Higher education institutions must invest more money and thought in their website designs and application processes. Undergraduate and graduate applicants seeking admissions to colleges and universities deserve better than having their access to higher learning stymied by ineffective and cumbersome websites and application processes. While some higher education institutions like the University of Wisconsin-Madison and The Johns Hopkins University feature sophisticated and user-friendly websites, and their leaders have instituted efficient, unencumbered application processes, college applicants may encounter inept websites and application processes when applying at many other institutions. Middle Georgia State University is one such institution that can bewilder applicants with its inadequate website and unwieldy application processes.
Middle Georgia State University, formerly Macon State College, is a public university in Macon, Georgia. This institution, tied for 14th on a list of institutions in the “Top Public Schools – Regional Colleges South” category of U.S. News and World Report’s 2021 higher education rankings, does not even host its own applications for admissions on its website. Yes, you read that correctly. When one tries to apply for undergraduate or graduate admissions at Middle Georgia State University, the university sends him or her to another website to complete an application.
The website is one where several other institutions in the University System of Georgia direct their applicants to apply. In investigating this issue, I spoke to an admissions representative at Middle Georgia State University, and he communicated to me the fact several University System of Georgia institutions use this same website attests to its legitimacy and effectiveness.
Really?
He overlooks how his institution and the others he references are leaving the most significant part of the application process—the actual submitting of an application for admissions—to a website in which his institution and the others have no control over. Why would any institution want to outsource the most important part of the application process to another website that is not managed by anyone associated with the institution? This defies the logic of higher education’s aim: to provide higher learning. To offer authentic higher learning, a higher education institution must ground itself in logic.
Logic seems to defeat Middle Georgia State University’s executive administrators, however.
As one with advanced degree training in Educational Leadership and Policy Analysis (ELPA) from the University of Wisconsin-Madison, consistently ranked by U.S. News and World Report and the leading college and university academic ranking agencies as the top department in Education Administration/Educational Leadership, I know best practices in higher education admissions do not support this application process Middle Georgia State University employs. When colleges and universities send applicants to websites they do not host to apply for admissions, they send unintended messages.
One of these unintended messages is they do not value the admissions process. To unintentionally convey the admissions process is not valued is a tragic flaw. The applicant’s formal introduction to a higher education institution is its admissions process, which is conducted primarily through a website, hopefully, as I have argued, through its own website. Outsourcing one’s admissions process, as Middle Georgia State University does, therefore, communicates that other vital operations may be outsourced, including instruction.

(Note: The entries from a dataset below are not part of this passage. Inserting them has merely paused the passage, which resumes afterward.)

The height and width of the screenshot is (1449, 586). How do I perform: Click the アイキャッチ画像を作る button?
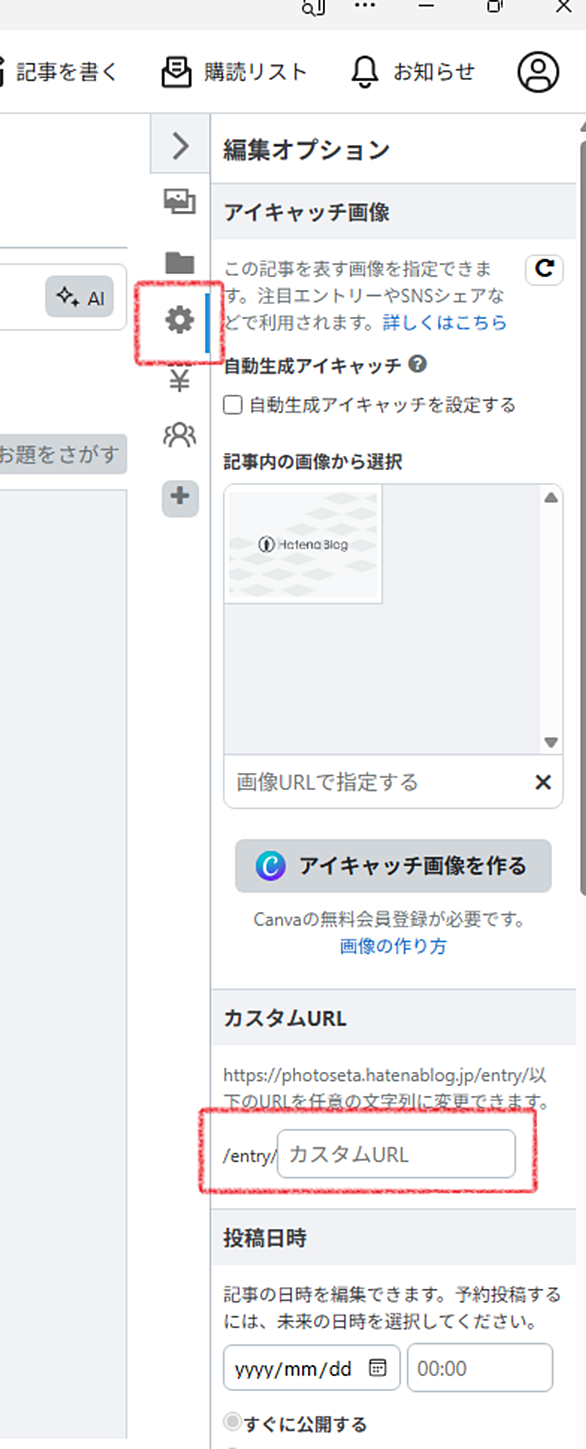[393, 866]
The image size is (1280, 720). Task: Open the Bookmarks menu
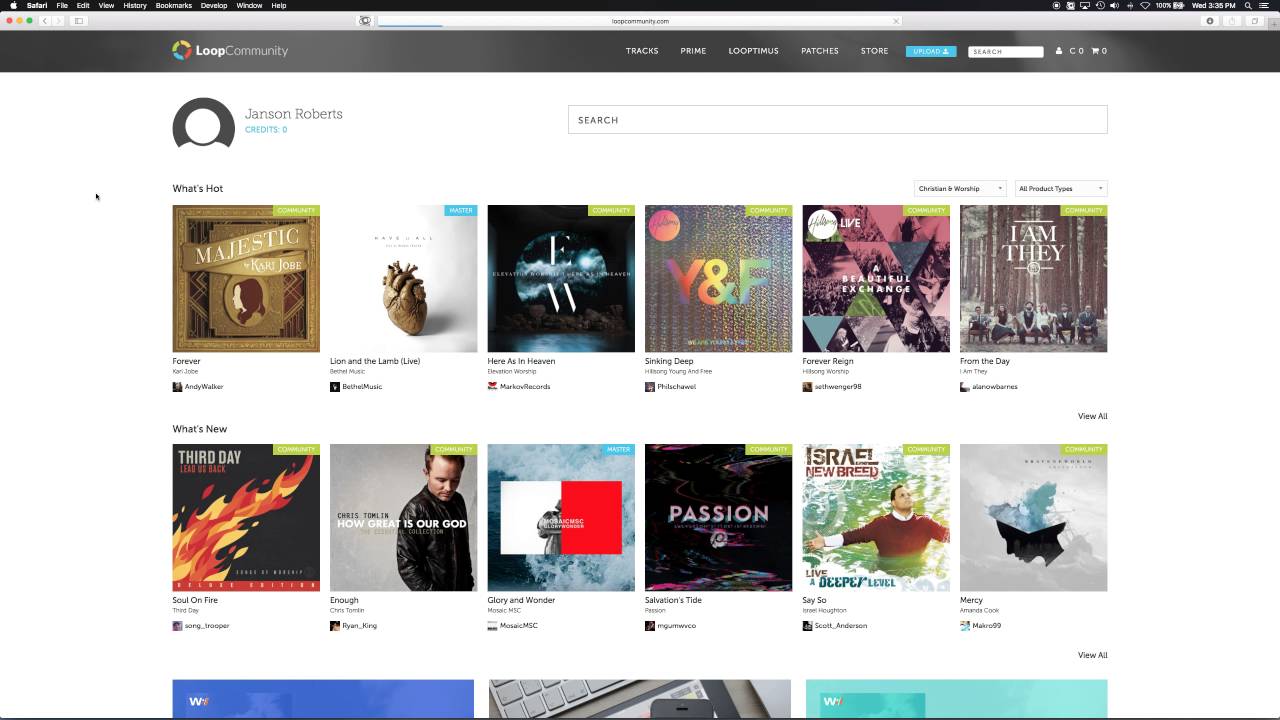[174, 5]
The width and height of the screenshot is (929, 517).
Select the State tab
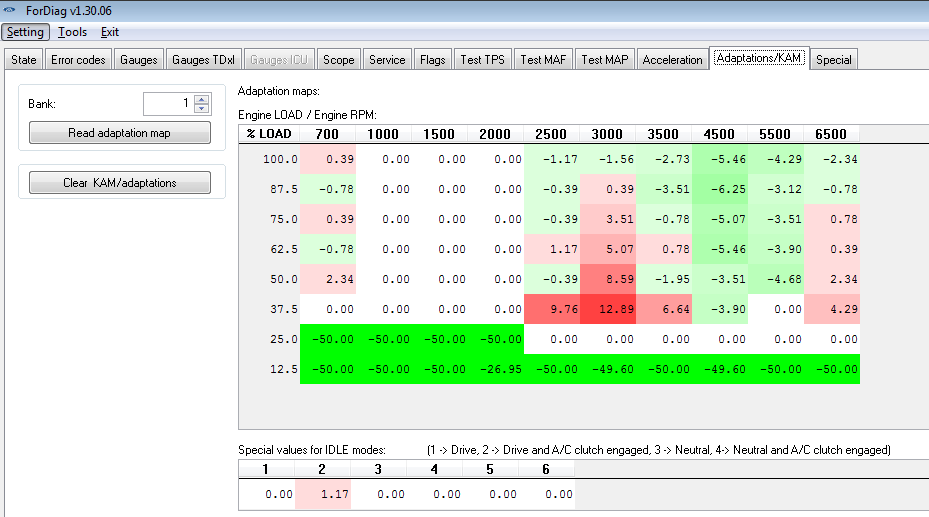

As someone who co-founded a national education organization, The Why You Initiative, Inc., that aims to eliminate barriers to access and success in higher education for historically underrepresented groups, I understand how needlessly cumbersome admissions processes can engender inadvertent impediments to college access for many applicants, especially for underrepresented groups in higher education. If higher education institutions are truly committed to diversity, as almost none will candidly claim they are not, then they must redesign their websites and admissions processes to ensure applying for admissions does not confuse and frustrate minority applicants to the point they succumb to confusion and frustration, delaying their aspirations for higher learning or, even worse, ending their dreams of earning degrees.
Future empirical research and investigative journalism need to uncover the specific ways in which barriers in websites and application processes affect undergraduate and graduate applicants’ self-efficacy. Many racial and ethnic minorities already face impossible conditions, and those conditions are exacerbated when higher education institutions expose applicants to websites and application processes rooted in ignorance. Also, we must learn the extent to which these problematic websites and application processes deter racial and ethnic minority applicants from applying to higher education institutions.
Understand this, investigative research and journalism does not constitute a personal, salacious, malicious attack. This essential research and journalism empower “everyday people,” to borrow from funk artist Sly Stone, to learn truths the powerful attempt to conceal from them. Although powerful people are fallible, exhibiting frailties like everyone else, unveiling their incompetence in stewarding taxpayers’ precious dollars and resources is a serious matter of protecting the public trust.
The public does not expect perfection from colleges and universities; however, the public expects them to evince basic competency on fundamental aspects of their operations. Their websites and application processes should not appear as mysterious mazes for applicants. Higher learning institutions must reflect higher learning. That’s not too much to ask; in fact, the public demands it. Give the public what it demands.